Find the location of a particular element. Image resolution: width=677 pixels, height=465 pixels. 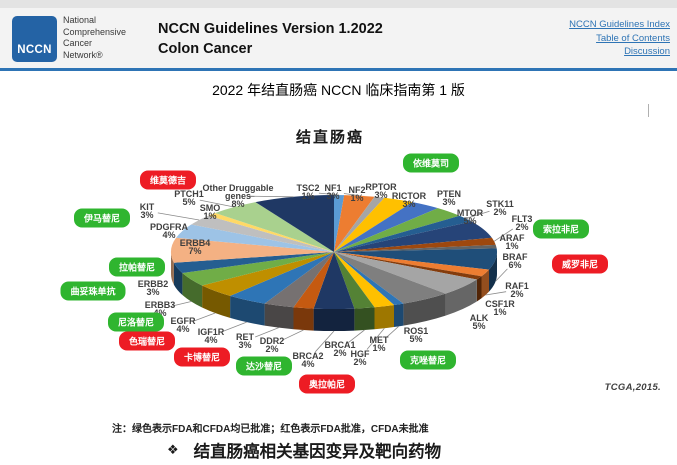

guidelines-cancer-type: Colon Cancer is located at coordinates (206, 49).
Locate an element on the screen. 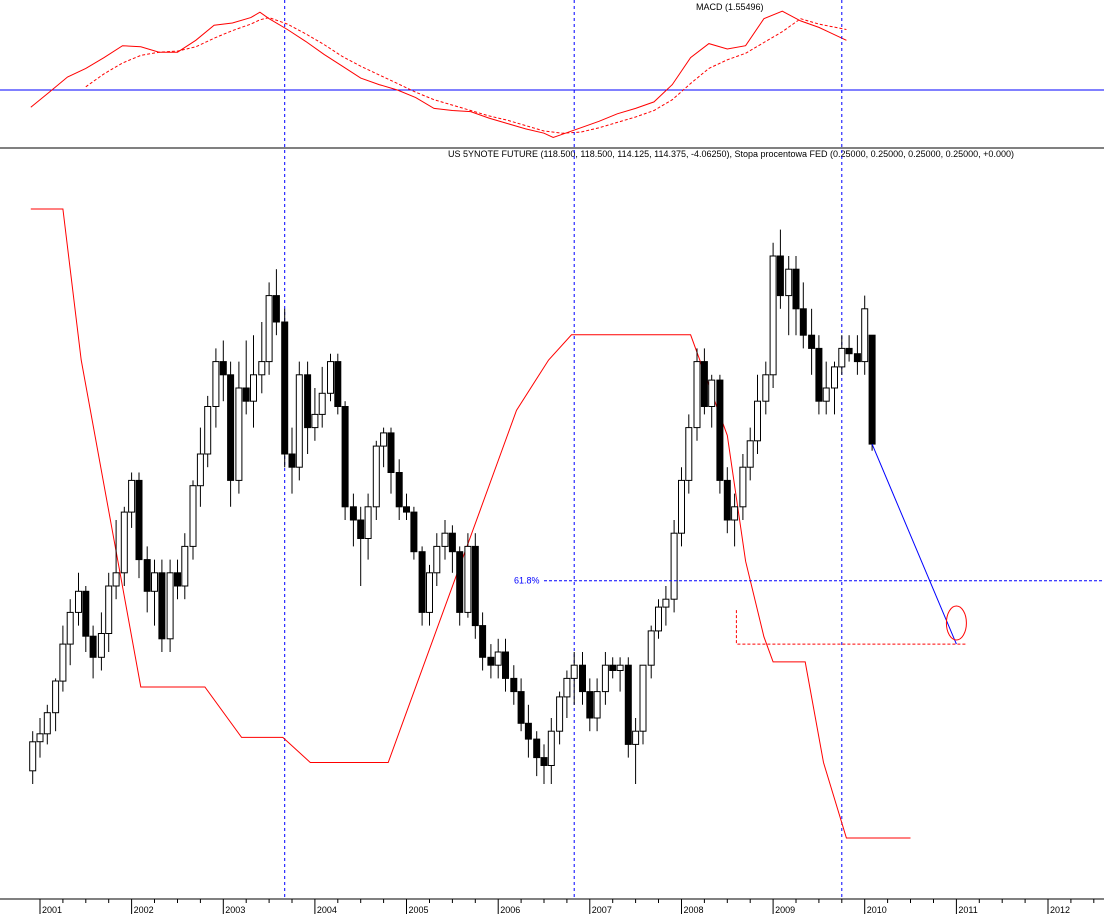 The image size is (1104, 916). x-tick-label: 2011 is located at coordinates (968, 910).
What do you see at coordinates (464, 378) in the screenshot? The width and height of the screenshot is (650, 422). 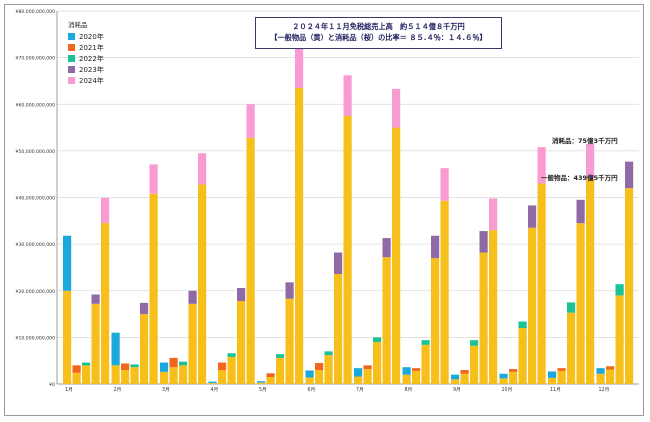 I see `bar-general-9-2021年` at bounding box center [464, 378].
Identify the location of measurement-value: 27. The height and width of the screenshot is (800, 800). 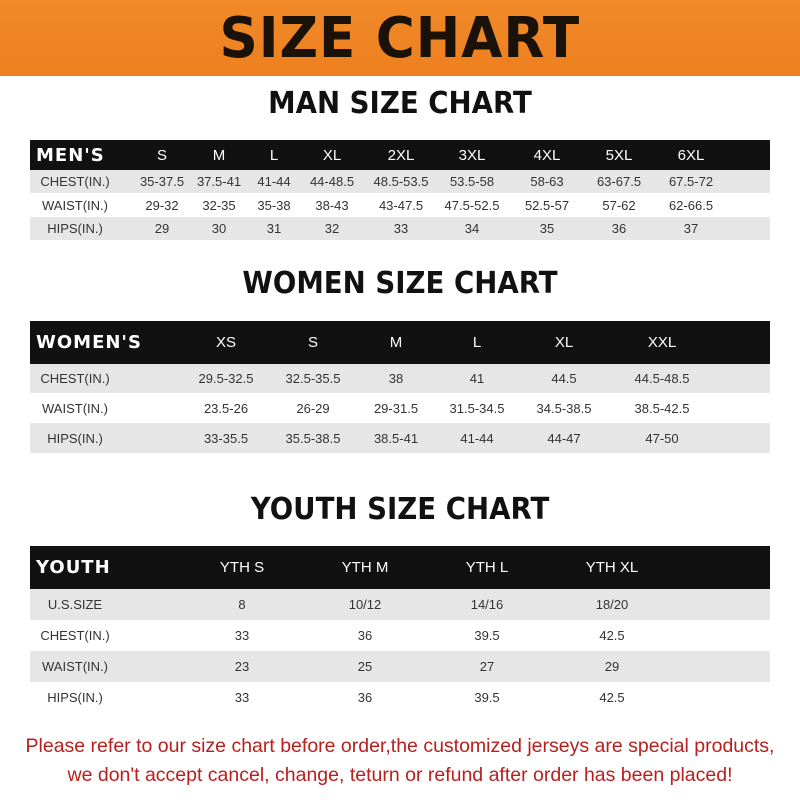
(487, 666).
==
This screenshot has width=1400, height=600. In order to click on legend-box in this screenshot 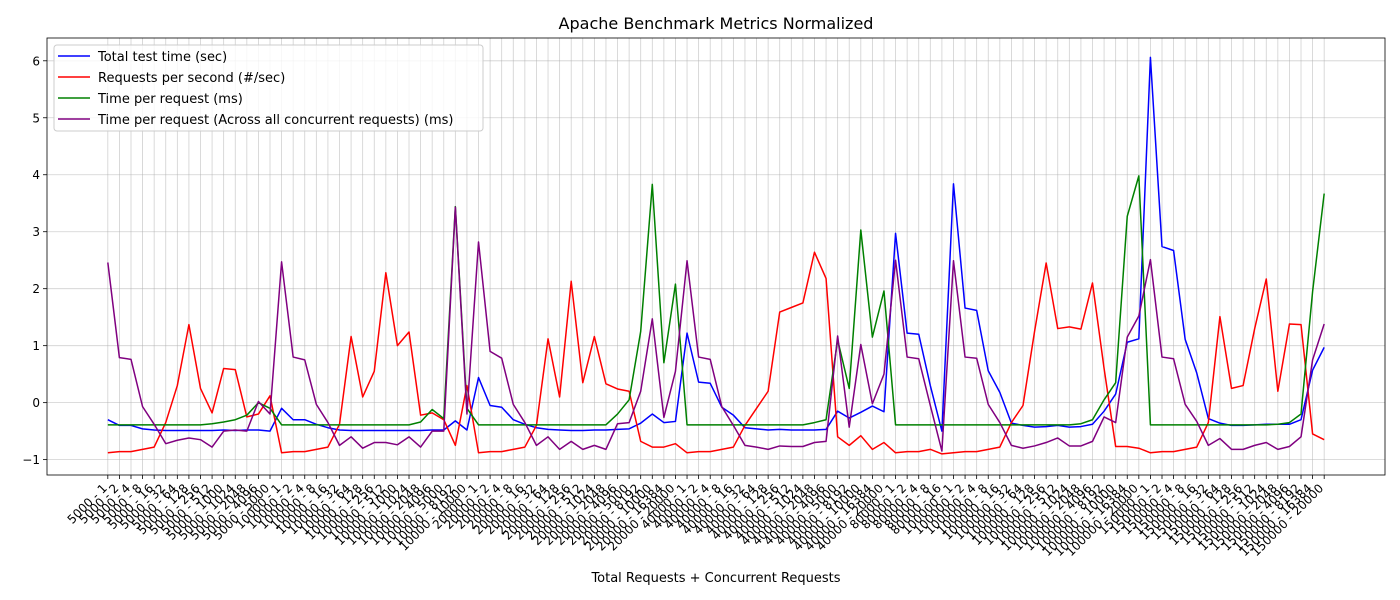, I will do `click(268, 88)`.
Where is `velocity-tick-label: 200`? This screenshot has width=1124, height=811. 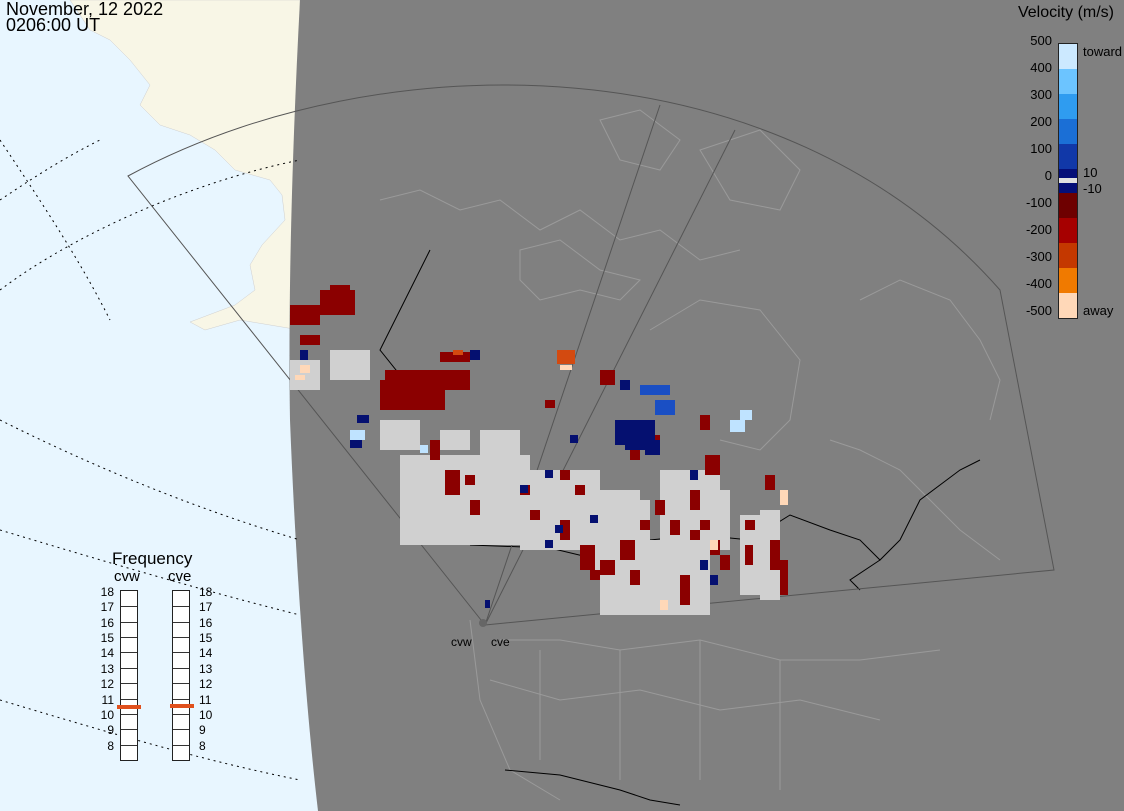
...
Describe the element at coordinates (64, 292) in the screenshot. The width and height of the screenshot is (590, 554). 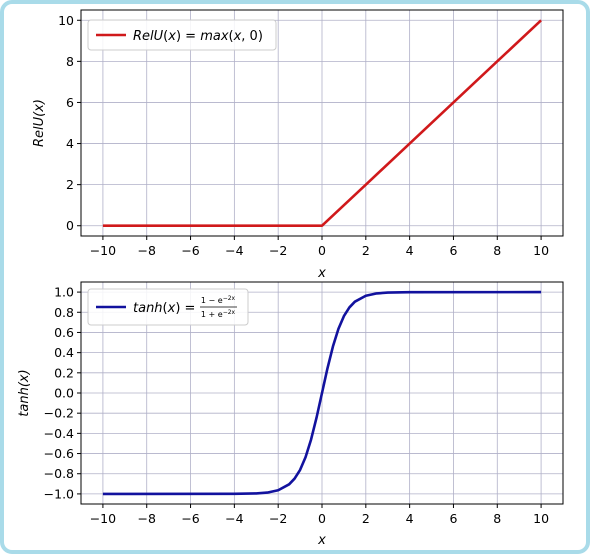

What is needed:
Please lay out the text from the line with "Identify the location" up to and including the line with "(487, 666)." as a Markdown table with the columns Number and Content, omitting blank lines and leaving out the pictures.

Answer to this exercise:
| Number | Content |
|---|---|
| 1 | Identify the location of measurement-value: 27. The height and width of the screenshot is (800, 800).  |
| 2 | (487, 666). |